▶ _Task data_:

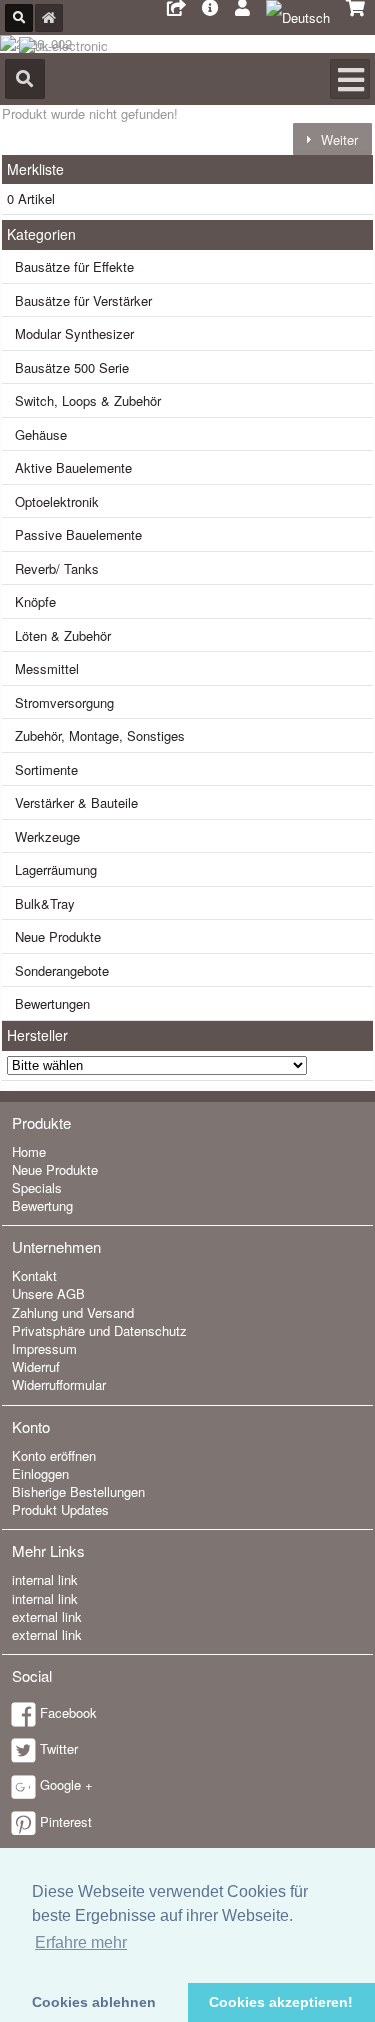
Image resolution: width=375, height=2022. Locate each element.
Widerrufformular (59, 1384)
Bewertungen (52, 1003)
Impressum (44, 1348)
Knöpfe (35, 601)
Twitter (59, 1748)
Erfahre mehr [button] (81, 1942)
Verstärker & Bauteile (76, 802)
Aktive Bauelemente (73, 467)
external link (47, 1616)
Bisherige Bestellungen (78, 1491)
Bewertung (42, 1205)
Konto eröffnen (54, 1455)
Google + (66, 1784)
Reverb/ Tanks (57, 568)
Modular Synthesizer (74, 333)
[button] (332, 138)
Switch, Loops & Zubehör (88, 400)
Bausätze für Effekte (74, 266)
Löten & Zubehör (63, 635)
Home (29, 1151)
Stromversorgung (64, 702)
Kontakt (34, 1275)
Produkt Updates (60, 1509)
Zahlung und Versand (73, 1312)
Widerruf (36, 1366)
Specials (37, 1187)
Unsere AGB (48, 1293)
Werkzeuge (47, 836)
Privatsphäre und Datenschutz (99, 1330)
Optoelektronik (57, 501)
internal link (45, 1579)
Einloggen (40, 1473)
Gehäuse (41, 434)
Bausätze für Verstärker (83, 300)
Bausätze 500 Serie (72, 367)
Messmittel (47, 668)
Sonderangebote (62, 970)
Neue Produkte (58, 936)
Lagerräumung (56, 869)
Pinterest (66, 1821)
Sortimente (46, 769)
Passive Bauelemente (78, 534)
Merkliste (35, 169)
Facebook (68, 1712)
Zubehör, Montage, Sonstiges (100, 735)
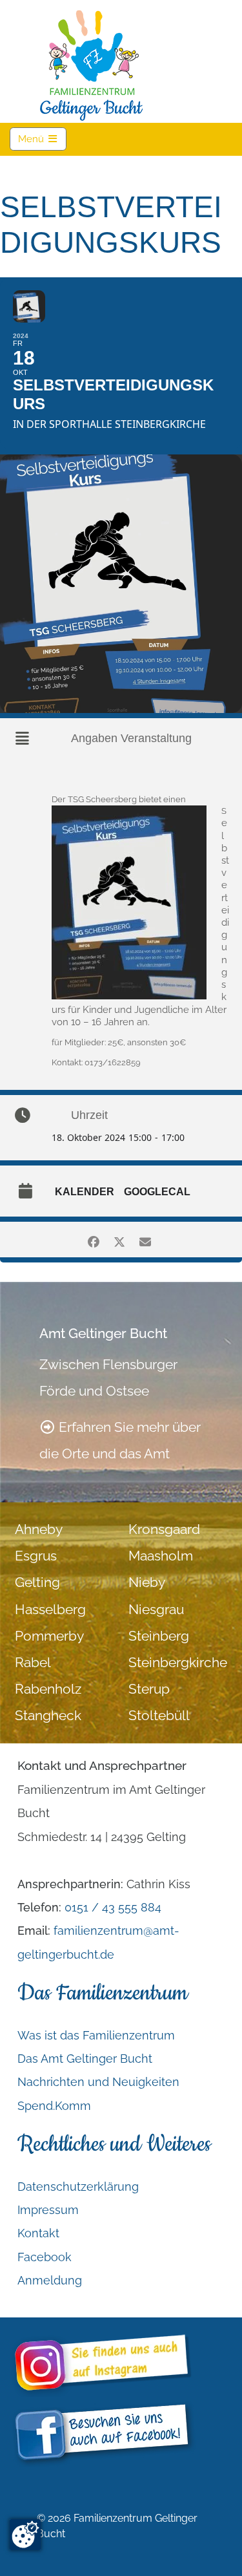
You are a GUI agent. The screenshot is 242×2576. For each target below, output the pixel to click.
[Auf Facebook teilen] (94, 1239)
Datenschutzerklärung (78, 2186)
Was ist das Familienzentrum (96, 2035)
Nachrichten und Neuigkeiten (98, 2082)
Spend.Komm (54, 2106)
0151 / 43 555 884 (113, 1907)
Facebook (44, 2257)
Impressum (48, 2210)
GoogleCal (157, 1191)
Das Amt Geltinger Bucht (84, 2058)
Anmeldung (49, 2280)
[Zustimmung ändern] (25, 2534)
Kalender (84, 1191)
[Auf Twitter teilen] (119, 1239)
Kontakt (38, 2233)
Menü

▶ _Work to complete_: Which lines of the listing contain the string "each"? Copy every one of them.

▶ _Task output_:
Image resolution: width=375, height=2022. Locate each element.
You are a GUI agent. The screenshot is 242×2576. For each target below, output the pixel to click.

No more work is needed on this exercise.